Reproduce the data below, substituting "Найти попутчика" for "Поиск попутчика" and keeping every other line and character unchanged.

[begin Supplied data]

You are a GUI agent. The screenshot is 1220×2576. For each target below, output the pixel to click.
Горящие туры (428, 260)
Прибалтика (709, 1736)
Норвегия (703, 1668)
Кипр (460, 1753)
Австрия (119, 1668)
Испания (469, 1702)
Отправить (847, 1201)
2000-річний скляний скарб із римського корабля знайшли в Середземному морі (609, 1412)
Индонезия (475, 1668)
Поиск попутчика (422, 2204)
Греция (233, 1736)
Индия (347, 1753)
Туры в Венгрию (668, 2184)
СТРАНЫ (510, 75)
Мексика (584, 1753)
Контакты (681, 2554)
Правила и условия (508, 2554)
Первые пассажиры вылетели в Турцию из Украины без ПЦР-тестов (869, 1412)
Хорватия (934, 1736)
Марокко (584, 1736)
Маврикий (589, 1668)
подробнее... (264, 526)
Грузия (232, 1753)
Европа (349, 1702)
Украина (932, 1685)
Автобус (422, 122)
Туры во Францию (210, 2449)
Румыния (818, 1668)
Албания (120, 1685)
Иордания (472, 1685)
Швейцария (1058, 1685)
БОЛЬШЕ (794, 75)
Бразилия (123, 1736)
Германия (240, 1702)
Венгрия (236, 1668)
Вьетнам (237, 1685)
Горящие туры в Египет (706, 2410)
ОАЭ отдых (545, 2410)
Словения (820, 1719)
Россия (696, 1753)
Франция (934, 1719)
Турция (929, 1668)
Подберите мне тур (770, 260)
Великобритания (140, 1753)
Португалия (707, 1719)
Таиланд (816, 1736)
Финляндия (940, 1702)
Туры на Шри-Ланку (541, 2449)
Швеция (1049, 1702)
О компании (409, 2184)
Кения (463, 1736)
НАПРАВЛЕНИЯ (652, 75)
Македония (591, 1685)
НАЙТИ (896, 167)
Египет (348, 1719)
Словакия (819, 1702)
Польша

[end Supplied data]

* Solution to this problem:
You are a GUI agent. The screenshot is 1220×2576. For each target below, output the pixel to click.
Горящие туры (428, 260)
Прибалтика (709, 1736)
Норвегия (703, 1668)
Кипр (460, 1753)
Австрия (119, 1668)
Испания (469, 1702)
Отправить (847, 1201)
2000-річний скляний скарб із римського корабля знайшли в Середземному морі (609, 1412)
Индонезия (475, 1668)
Найти попутчика (422, 2204)
Греция (233, 1736)
Индия (347, 1753)
Туры в Венгрию (668, 2184)
СТРАНЫ (510, 75)
Мексика (584, 1753)
Контакты (681, 2554)
Правила и условия (508, 2554)
Первые пассажиры вылетели в Турцию из Украины без ПЦР-тестов (869, 1412)
Хорватия (934, 1736)
Марокко (584, 1736)
Маврикий (589, 1668)
подробнее... (264, 526)
Грузия (232, 1753)
Европа (349, 1702)
Украина (932, 1685)
Автобус (422, 122)
Туры во Францию (210, 2449)
Румыния (818, 1668)
Албания (120, 1685)
Иордания (472, 1685)
Швейцария (1058, 1685)
БОЛЬШЕ (794, 75)
Бразилия (123, 1736)
Германия (240, 1702)
Венгрия (236, 1668)
Вьетнам (237, 1685)
Горящие туры в Египет (706, 2410)
ОАЭ отдых (545, 2410)
Словения (820, 1719)
Россия (696, 1753)
Франция (934, 1719)
Турция (929, 1668)
Подберите мне тур (770, 260)
Великобритания (140, 1753)
Португалия (707, 1719)
Таиланд (816, 1736)
Финляндия (940, 1702)
Туры на Шри-Ланку (541, 2449)
Швеция (1049, 1702)
О компании (409, 2184)
Кения (463, 1736)
НАПРАВЛЕНИЯ (652, 75)
Македония (591, 1685)
НАЙТИ (896, 167)
Египет (348, 1719)
Словакия (819, 1702)
Польша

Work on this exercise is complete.